② Infertility screening tests include: semen analysis, ovulation testing, HSG for patients with abnormal fallopian tubes or presence of uterine cavity development, and follicle stimulating hormone (FSH) levels on day 3 of menstruation for women over 35 years of age or at risk of premature ovarian failure. The evidence-based rationale includes.
(i) tests directly related to pregnancy outcome: semen analysis; mid-luteal progesterone measurement and ultrasound monitoring of ovulation during ovulation; and hysterosalpingography: for tubal patency.
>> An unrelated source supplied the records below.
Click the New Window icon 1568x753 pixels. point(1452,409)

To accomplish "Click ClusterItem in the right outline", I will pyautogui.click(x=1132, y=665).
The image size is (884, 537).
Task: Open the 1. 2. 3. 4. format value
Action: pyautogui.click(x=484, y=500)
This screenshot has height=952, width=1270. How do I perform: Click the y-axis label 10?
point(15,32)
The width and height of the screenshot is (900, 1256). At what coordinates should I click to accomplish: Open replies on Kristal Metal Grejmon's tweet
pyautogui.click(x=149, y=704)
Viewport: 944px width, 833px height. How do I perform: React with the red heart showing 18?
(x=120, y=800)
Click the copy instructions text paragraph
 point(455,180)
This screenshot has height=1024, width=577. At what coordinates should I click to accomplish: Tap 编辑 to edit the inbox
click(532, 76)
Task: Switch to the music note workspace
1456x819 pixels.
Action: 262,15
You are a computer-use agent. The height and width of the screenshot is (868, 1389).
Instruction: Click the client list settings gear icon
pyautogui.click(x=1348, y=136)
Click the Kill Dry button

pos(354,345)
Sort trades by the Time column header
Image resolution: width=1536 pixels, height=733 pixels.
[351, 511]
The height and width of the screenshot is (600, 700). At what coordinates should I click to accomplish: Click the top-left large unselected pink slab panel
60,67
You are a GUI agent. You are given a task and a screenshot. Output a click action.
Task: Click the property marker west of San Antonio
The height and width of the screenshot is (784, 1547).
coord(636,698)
② Tests not directly related to pregnancy outcome: post-coital test; hamster egg penetration test; cervical mucus penetration test; anti-sperm sperm antibody assay; endometrial diagnostic scraping, spermatozoa, chlamydia, and tuboscopy. These results have been shown to be unrelated to pregnancy outcomes or lack follow-up information
Gansu Province is located in the west, and compared with developed provinces and cities, medical institutions are relatively backward in terms of treatment technology and medical equipment. Some individuals of childbearing age in remote places lack scientific understanding of reproductive health and infertility, and there is no unified and standardized pathway of infertility etiology examination in relevant medical institutions so far. This has led to many infertility patients not receiving timely and standardized treatment. To effectively relieve the reproductive diseases and infertility problems of individuals of reproductive age, and to curb the phenomena of excessive examination, treatment and high costs, confusion in diagnosis and improper treatment in infertility diagnosis and treatment, it is crucial to standardize the clinical pathways of primary medical units for primary screening of infertility etiology. Therefore, we can finally realize that infertility patients can take the lead in obtaining scientific and standardized diagnosis and treatment in our province, so that patients can obtain satisfactory results with minimal cost.